GIVEN PROBLEM:
Return each line of the data below word for word, but leave the pictures out.

** Start AVAILABLE RECORDS **

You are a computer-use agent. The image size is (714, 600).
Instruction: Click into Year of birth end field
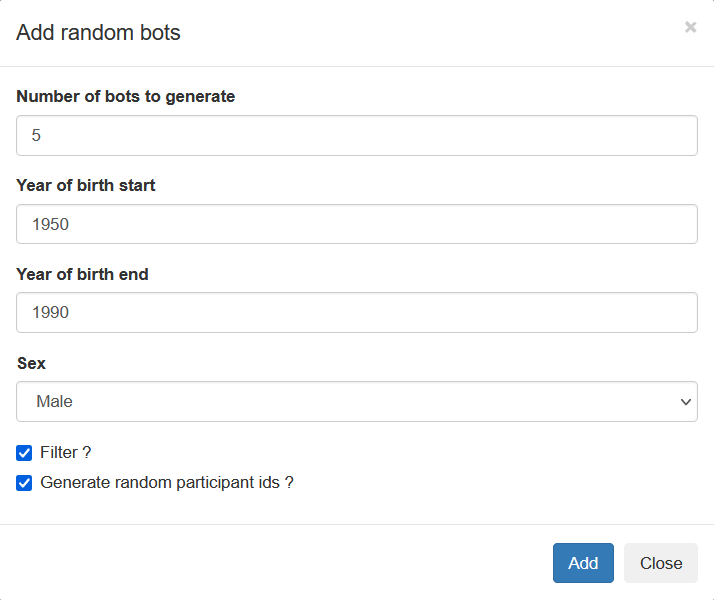click(356, 312)
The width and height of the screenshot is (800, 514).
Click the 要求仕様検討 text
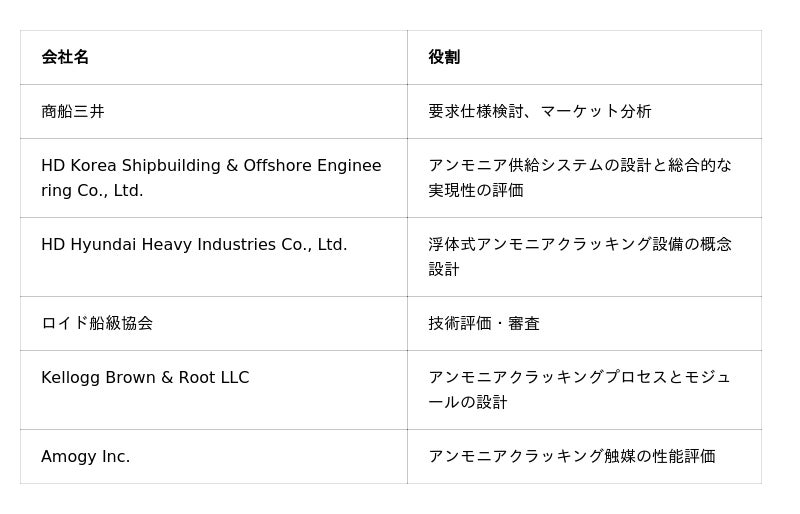(476, 111)
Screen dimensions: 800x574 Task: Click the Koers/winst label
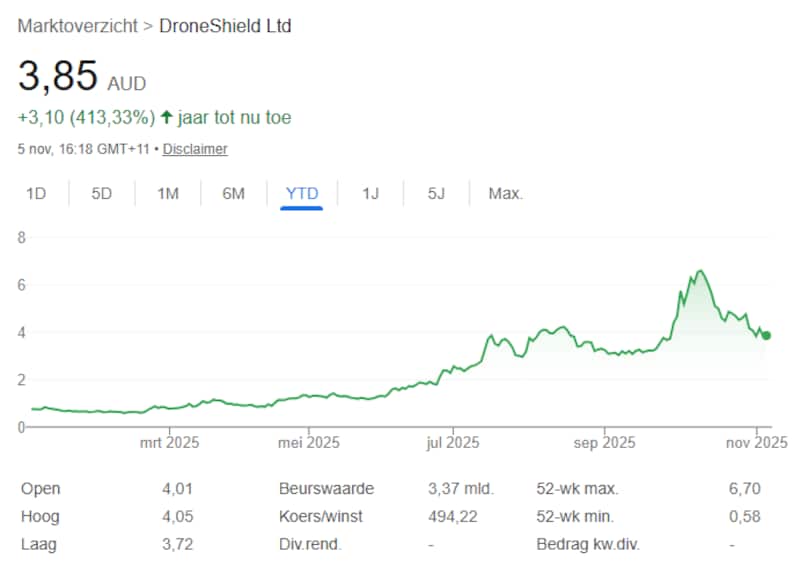pos(321,517)
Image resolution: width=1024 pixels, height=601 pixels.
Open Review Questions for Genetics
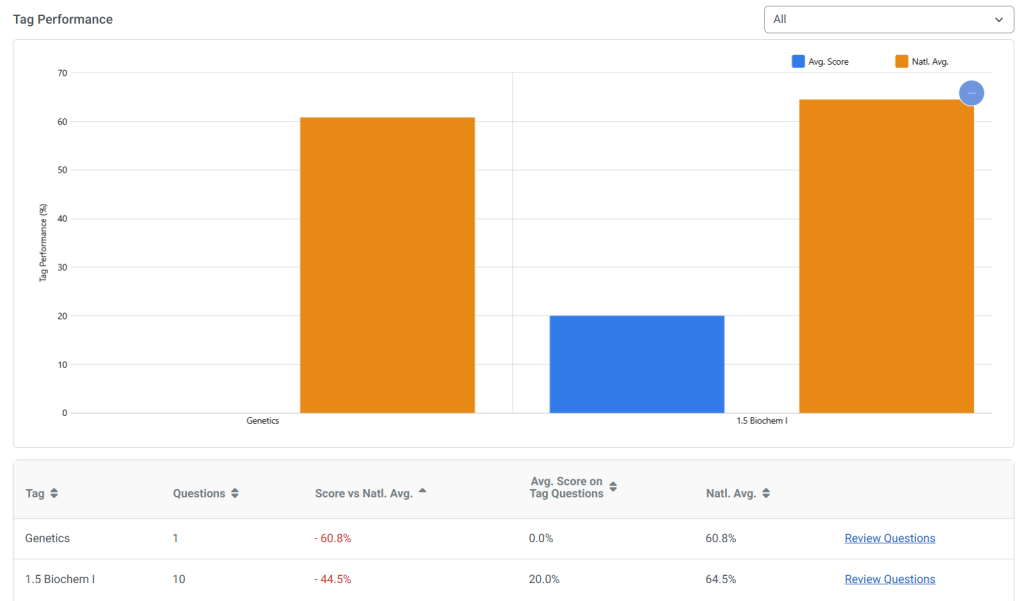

** End AVAILABLE RECORDS **

TASK RESPONSE:
You are a computer-use agent. The image size is (714, 600).
Instruction: Click into Year of birth end field
click(356, 312)
The width and height of the screenshot is (800, 514).
Click the 要求仕様検討 text
(476, 111)
Screen dimensions: 800x574 Task: Click the Koers/winst label
pos(321,517)
Image resolution: width=1024 pixels, height=601 pixels.
Open Review Questions for Genetics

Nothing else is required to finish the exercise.